Survival Guide: Visiting Disney World As A Group

Visiting Disney World As A Group

A lot of extended families toy with the idea of going on vacation together. More often than not, Disney is on the short list of destinations that everyone would be willing to attempt this family-dynamic experiment. There is a catch, however. Everyone has their own idea of what a Disney vacation looks like. And when time and money are on the line, everyone wants to have their fair share ideas heard and accommodated.  Here are a few tips and strategies to successfully visiting Disney World as a group.

Appoint a team leader

Usually, I would say “many hands make light work” but when it comes to planning and organizing a vacation as epic as Walt Disney World for 10+ people, I need to change my tune. “Too many cooks in the kitchen” is the song of choice this time around.

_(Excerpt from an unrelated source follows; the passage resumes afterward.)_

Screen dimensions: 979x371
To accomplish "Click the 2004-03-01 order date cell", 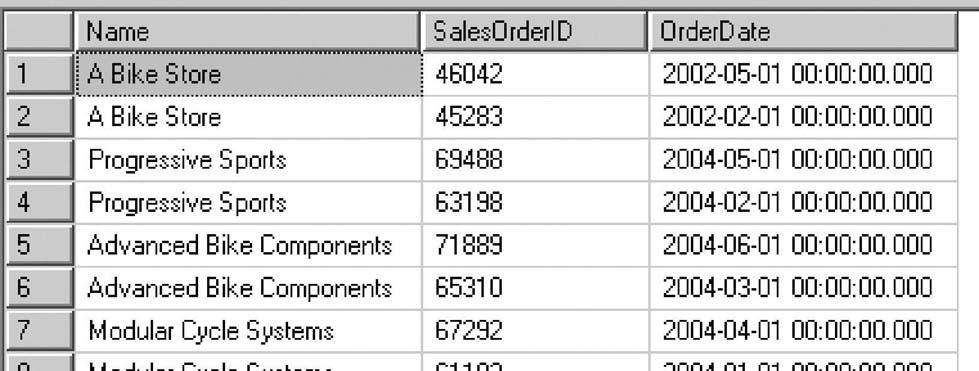I will pos(803,287).
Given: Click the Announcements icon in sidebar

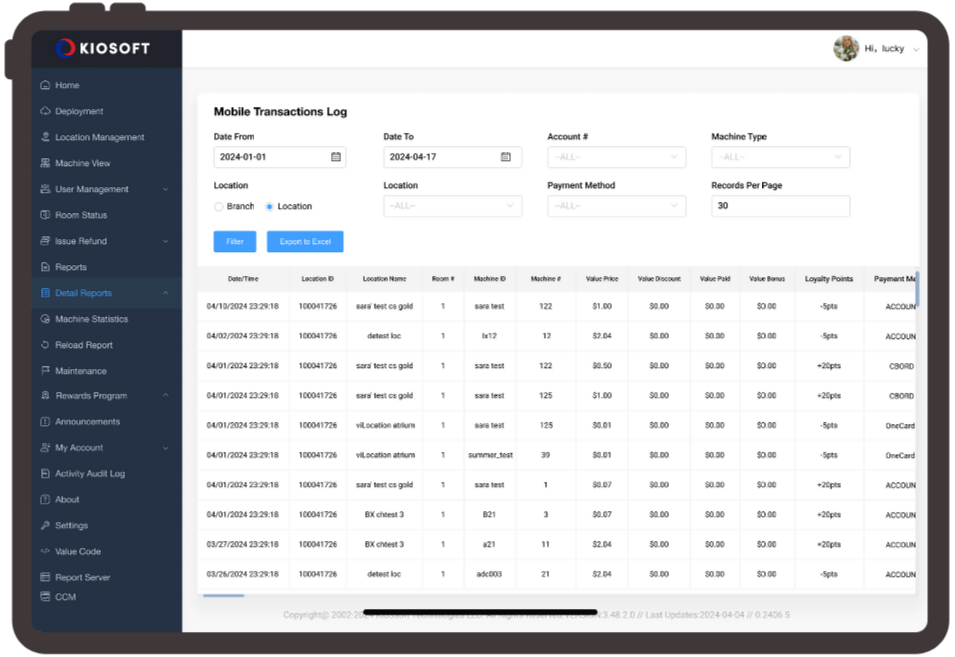Looking at the screenshot, I should 45,422.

A team leader can divide and conquer the tasks, sure. Delegation is the key to sanity and success. Know what can be handled by others and allow them to help, leaving the big picture and more important tasks to yourself and co-leader.

Since I’m the team leader for the planning stage of our “big group” vacations, I’m usually the team leader during the trip by default. I keep track of our dining reservations and basic schedule details that were finalized well before our trip, but I’m also the “point person” for issues that arise during the trip. My need for control and Type A organizing personality were made for this.

Communicate beforehand

Nothing will be achieved except bitterness and stress, if all parties can’t be open and communicate their objectives for this holiday.

Objectives? It’s Disney! That’s the objective!

Sure, but that could easily have been achieved separately. Why are we all going together instead of as 3 separate families? Because being at Disney as a whole family is part of the experience.

Here are a few tips and questions to ask each member of the group;

Setting the groundwork

In order to set the groundwork for a touring plan, it is important that everyone who is part of the group be honest with themselves and each other.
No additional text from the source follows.